Numerical simulation of the dual-phase-lag heat conduction equation on a one-dimensional unbounded domain using artificial boundary condition

TL;DR

This paper develops a high-order artificial boundary condition and a stable, second-order convergent finite difference scheme for simulating dual-phase-lag heat conduction on unbounded domains, validated by numerical experiments.

Contribution

It introduces a novel high-order artificial boundary condition combined with a stable finite difference method for dual-phase-lag heat conduction on unbounded domains.

Findings

The boundary condition effectively truncates the unbounded domain.

The numerical scheme is unconditionally stable with second-order accuracy.

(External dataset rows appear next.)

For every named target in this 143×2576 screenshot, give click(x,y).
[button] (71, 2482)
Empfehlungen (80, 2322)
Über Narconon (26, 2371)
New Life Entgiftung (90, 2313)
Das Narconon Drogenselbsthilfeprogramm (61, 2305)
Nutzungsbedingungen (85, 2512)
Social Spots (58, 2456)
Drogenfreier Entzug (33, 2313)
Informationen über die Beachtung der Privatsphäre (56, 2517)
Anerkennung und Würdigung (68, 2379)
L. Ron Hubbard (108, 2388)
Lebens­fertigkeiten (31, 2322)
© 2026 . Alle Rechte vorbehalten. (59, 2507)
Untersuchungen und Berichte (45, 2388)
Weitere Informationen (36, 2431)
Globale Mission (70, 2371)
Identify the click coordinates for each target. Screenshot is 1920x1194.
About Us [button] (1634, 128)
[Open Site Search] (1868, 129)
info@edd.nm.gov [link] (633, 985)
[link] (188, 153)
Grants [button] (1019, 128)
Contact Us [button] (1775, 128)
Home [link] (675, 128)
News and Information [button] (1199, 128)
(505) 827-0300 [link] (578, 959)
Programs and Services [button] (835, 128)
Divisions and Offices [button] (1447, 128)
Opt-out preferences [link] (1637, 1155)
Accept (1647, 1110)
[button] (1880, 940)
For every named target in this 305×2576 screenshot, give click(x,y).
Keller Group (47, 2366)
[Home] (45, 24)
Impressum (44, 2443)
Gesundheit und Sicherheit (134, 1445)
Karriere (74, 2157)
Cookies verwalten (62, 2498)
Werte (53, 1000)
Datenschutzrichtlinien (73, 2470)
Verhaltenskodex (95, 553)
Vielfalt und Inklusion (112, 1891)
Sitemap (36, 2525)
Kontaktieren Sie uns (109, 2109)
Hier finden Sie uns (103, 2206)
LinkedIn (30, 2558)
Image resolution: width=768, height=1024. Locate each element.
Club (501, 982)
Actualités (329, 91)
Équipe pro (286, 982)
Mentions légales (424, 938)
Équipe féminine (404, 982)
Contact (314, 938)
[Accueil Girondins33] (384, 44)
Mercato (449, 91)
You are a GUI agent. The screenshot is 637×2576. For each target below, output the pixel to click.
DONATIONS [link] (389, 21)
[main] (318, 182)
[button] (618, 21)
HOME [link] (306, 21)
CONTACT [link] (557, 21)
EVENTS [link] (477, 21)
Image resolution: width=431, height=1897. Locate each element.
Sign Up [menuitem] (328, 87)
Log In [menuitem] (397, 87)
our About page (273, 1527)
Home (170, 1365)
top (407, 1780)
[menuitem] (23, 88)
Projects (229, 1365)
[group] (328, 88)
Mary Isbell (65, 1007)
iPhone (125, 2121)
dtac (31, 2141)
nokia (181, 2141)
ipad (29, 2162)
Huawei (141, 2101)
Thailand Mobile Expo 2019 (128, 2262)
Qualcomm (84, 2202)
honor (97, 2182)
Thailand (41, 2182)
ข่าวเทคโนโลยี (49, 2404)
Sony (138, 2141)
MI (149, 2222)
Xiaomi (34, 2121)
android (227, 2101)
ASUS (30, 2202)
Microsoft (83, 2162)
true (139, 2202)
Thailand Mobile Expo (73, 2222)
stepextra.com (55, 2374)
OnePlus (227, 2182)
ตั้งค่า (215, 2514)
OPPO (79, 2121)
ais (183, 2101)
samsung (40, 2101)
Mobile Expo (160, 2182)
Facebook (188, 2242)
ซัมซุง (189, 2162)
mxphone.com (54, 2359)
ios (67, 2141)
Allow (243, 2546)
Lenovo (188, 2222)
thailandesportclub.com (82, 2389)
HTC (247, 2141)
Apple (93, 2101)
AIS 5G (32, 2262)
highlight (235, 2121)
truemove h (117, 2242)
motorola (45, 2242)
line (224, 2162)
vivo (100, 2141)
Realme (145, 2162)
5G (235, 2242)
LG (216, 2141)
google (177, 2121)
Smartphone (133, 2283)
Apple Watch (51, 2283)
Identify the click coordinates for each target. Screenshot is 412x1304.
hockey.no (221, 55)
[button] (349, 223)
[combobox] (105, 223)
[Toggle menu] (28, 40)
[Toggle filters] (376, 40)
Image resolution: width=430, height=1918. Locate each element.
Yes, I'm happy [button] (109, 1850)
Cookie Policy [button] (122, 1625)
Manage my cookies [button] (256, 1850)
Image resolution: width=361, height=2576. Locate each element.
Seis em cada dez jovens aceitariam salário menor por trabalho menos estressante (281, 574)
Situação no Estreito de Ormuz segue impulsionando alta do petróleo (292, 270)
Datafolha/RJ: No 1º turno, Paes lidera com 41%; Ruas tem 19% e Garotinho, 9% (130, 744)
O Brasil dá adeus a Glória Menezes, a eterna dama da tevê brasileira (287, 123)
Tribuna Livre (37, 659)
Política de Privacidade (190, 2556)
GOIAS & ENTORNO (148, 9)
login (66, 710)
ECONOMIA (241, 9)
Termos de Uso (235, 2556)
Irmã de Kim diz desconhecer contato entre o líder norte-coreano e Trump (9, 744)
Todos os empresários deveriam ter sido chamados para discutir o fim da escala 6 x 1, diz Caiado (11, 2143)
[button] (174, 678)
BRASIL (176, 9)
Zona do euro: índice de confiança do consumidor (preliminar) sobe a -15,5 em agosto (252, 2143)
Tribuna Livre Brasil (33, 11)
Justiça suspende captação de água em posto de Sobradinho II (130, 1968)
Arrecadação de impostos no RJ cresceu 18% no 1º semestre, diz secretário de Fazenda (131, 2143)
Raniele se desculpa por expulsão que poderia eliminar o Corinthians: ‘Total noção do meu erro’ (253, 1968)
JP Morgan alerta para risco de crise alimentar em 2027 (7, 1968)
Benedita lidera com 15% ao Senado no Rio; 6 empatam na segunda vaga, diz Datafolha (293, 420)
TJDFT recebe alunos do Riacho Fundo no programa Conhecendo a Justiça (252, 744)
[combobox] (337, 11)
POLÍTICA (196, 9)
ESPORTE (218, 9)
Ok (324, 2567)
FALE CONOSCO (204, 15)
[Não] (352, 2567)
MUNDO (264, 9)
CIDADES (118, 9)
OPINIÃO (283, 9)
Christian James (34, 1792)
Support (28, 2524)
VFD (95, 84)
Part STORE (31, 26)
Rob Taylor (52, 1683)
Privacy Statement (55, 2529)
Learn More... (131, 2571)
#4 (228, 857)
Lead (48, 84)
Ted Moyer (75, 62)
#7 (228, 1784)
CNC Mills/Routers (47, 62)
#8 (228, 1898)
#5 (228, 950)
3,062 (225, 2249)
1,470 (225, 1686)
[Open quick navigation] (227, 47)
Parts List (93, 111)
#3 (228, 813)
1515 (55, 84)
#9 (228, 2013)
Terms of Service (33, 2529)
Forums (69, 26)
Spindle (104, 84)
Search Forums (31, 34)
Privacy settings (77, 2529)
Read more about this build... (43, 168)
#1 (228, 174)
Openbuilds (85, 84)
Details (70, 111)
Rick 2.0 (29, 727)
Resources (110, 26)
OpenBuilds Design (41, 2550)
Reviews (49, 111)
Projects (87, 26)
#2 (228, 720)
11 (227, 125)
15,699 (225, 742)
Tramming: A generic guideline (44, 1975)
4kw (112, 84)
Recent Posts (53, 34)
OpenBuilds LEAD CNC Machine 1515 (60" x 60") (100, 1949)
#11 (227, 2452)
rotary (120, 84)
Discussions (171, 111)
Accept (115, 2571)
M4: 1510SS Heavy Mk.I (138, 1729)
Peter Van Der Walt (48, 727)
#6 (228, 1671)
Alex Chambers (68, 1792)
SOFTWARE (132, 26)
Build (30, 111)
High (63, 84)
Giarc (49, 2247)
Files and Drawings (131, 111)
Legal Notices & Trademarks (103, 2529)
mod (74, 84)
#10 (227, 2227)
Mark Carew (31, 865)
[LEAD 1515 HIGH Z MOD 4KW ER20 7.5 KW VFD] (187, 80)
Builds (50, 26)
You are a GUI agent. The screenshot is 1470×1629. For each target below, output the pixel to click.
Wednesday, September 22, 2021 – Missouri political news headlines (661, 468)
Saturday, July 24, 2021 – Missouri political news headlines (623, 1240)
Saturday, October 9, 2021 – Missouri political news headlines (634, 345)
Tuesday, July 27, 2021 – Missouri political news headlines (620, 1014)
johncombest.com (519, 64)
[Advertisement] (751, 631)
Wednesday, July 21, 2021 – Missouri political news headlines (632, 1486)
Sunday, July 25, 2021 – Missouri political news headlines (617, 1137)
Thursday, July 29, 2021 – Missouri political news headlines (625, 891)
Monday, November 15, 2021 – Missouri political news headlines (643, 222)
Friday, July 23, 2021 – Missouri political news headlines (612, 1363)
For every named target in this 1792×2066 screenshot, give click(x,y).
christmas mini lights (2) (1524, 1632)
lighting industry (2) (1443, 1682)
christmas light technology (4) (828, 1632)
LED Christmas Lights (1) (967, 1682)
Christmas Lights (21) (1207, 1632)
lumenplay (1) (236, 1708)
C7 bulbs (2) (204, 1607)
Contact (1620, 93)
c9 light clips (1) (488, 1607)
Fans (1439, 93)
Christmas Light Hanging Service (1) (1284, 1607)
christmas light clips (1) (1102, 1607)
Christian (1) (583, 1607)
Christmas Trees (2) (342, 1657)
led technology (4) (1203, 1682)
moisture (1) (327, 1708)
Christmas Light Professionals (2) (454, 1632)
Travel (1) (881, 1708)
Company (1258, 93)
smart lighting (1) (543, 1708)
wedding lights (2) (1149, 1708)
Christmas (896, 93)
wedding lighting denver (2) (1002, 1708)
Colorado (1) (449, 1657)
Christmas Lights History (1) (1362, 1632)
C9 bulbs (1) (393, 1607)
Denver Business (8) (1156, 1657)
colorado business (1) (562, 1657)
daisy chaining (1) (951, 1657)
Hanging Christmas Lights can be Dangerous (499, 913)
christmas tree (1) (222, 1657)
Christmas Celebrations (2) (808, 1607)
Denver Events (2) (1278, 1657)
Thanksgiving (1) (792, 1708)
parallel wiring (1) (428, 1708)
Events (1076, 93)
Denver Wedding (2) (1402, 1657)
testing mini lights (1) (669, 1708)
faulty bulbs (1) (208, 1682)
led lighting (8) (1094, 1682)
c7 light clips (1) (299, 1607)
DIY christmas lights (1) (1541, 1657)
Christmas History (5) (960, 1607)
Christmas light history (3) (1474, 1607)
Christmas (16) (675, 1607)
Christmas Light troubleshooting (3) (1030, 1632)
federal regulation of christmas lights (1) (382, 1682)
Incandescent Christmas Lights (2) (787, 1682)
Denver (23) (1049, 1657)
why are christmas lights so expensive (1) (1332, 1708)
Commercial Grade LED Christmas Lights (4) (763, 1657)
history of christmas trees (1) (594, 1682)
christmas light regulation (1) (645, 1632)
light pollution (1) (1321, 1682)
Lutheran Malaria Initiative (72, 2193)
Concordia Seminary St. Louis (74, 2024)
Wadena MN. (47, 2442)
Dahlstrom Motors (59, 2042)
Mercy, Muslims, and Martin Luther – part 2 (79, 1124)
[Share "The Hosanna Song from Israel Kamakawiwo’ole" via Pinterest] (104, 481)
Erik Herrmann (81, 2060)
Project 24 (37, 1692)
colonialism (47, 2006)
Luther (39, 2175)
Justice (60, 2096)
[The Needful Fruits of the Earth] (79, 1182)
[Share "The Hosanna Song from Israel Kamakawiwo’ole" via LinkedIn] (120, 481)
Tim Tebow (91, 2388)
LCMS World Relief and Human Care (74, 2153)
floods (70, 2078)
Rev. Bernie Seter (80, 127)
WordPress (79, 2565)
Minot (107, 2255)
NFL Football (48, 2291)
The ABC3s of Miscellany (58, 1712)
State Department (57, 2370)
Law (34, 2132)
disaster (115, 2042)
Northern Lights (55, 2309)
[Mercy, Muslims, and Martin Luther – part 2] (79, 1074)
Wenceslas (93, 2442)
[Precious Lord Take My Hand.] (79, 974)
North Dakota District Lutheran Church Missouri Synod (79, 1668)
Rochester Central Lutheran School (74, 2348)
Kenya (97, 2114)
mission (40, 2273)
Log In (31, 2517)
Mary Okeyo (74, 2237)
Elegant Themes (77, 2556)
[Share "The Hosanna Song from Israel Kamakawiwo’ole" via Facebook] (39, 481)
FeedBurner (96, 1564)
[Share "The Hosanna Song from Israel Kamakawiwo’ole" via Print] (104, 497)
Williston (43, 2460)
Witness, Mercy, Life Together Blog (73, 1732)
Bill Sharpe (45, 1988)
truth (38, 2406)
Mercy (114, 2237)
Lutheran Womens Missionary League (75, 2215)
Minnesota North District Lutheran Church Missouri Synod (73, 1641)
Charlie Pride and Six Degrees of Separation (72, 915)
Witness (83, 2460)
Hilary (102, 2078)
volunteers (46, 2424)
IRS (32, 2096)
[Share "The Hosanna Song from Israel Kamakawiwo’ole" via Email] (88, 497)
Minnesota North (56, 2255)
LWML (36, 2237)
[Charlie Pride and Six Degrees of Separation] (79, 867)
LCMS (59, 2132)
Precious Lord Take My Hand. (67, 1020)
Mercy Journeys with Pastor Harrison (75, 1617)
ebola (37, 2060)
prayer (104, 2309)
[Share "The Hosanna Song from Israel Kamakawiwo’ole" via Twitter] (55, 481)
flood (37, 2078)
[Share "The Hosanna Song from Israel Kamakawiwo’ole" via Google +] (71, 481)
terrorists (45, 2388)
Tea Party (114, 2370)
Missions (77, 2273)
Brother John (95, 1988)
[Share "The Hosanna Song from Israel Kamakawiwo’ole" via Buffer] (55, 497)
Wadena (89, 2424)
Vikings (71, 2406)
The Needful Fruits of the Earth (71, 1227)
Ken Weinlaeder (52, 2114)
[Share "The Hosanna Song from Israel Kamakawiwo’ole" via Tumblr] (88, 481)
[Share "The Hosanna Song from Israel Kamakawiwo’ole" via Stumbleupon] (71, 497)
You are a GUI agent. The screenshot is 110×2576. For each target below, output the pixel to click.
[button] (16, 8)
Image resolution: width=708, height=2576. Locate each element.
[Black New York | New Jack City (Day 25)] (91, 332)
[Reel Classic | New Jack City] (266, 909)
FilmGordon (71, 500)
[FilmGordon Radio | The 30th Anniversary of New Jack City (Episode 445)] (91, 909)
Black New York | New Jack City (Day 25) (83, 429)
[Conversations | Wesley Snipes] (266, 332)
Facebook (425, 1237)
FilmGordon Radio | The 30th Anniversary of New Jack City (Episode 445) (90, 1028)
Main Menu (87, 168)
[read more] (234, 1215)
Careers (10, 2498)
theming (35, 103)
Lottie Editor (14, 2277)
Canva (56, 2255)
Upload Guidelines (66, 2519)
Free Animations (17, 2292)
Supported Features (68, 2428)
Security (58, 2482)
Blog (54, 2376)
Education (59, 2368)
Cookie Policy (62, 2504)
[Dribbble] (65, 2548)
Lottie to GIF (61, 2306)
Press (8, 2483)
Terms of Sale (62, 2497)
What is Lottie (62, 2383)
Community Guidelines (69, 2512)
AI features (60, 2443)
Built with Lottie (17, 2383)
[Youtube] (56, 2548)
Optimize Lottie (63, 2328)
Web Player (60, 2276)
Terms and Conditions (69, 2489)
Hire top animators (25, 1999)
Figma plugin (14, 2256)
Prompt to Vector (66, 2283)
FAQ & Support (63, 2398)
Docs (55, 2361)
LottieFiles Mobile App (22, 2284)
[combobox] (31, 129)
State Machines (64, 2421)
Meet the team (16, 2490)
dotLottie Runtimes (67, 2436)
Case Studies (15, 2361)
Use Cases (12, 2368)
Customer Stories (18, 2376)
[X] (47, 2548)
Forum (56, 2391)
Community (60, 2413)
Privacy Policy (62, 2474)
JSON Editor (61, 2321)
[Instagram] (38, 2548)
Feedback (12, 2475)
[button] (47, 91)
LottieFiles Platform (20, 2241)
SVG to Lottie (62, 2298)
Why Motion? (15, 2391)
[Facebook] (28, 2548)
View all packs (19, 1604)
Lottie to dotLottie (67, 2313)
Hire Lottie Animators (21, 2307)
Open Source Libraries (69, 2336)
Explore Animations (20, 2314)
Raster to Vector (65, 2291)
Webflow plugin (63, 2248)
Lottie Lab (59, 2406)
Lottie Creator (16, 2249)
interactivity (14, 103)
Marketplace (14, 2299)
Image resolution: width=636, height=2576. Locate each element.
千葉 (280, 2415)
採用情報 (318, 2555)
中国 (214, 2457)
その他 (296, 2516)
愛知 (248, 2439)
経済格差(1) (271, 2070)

Numerical results confirm the theoretical stability and convergence.

Abstract

This paper focuses on the numerical solution of a dual-phase-lag heat conduction equation on a space unbounded domain. First, based on the Laplace transform and the Pad\'e approximation, a high-order local artificial boundary condition is constructed for the considered problem, which effectively transforms the original problem into an initial-boundary value problem on a bounded computational domain. Subsequently, for the resulting reduced problem on the bounded domain equipped with high-order local artificial boundary, a stability result based on the $L^2$-norm is derived. Next, we develop finite difference method for the reduced problem by introducing auxiliary variable to reduce the order of time derivative. The numerical analysis demonstrates that the developed numerical scheme is unconditionally stable and possesses a second-order convergence rate in both space and time. Finally, numerical results are presented to validate the effectiveness of the proposed numerical method and the correctness of the theoretical analysis.